Skype’s network crashed from 23.7 million active users to 1.8 today, more than a small number. It’s rebounding, now around 12.7 million people logged in. A spurt of software downloads came with the crash, although Skype blogs this is not necessary. Darned misconfigurations.
And yet I’m unable to see an outage in Skype’s stats showing the number of users online. I can only imagine the service interruption was short, the interruption was intermittent, it affected only a few people, or the data we’re seeing is incorrect.
Lars Rabbe, Skype’s CIO, reports today “around 50% of all Skype users globally were running the 5.0.0.152 version of Skype for Windows.” .152 is the build that crashed when another part of the network, offline instant messaging, became overloaded. So half of Skype’s users were using other versions and were not immediately affected. This slowed the onset of the outage.
Sven Tigane blogged about the importance of updating just the week before the Great Skype Supernode Crash of 2010. “At Skype, we regularly release updates to our software, and with every update, we introduce new features, improve existing ones and fix bugs. Keeping Skype up to date is the only way you can take advantage of these improvements, and is vital to making sure that Skype remains safe and secure.” Sven is programme manager for Skype for Windows and long time Skype employee; his views matter.
Skype’s deployed client inventory (the software we all use) is highly diverse. Millions of users are on dozens of versions of multiple operating systems with many kinds of hardware and very different network configurations. Simplifying, unifying, getting everyone to use the latest version will make life much easier, faster, and cheaper for Skype’s customer support, security, network administration and software development teams.
Realistically, no system is totally fail safe. One can only design to reduce the chances and minimize the impact. The problem with the current design and market condition is that most of the supernodes will be running the same OS and the same version of the app. At this stage, Skype can easily deploy their own supernodes, but maintain the P2P architecture as a way to handle growth, failover etc. They just have to make sure that the supernodes run diff OSs and they upgrade their app in a staggered fashion. In other words, they need to come up with an operational plan.
Aswath is saying Skype is suffering from monoculture: too much uniformity.
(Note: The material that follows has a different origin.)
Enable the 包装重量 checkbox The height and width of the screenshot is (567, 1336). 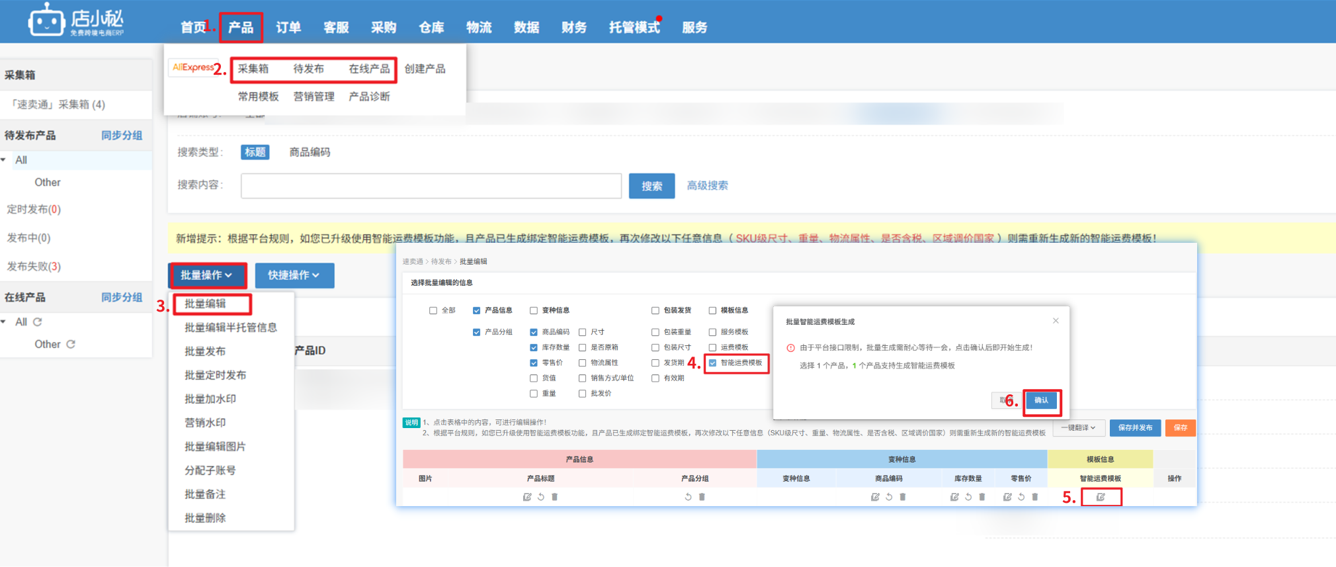(x=655, y=332)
Like farming wheat in massive farms, you want the efficiency that comes with having your whole crop be one species. You get better deals on seed, only have to think about the nutrient needs of the one species, and you can harvest your whole crop at the same time. Following the simile: it’s cheaper to make the software, less complex so more reliable, and improvements propagate to your whole network.
Monoculture has its downsides. One pest can ruin your entire crop. We saw that problem in both of Skype’s major outages. Small code or settings adjustments in a popular version of the program spread like wheat rust. When they create problems, those spread quickly too.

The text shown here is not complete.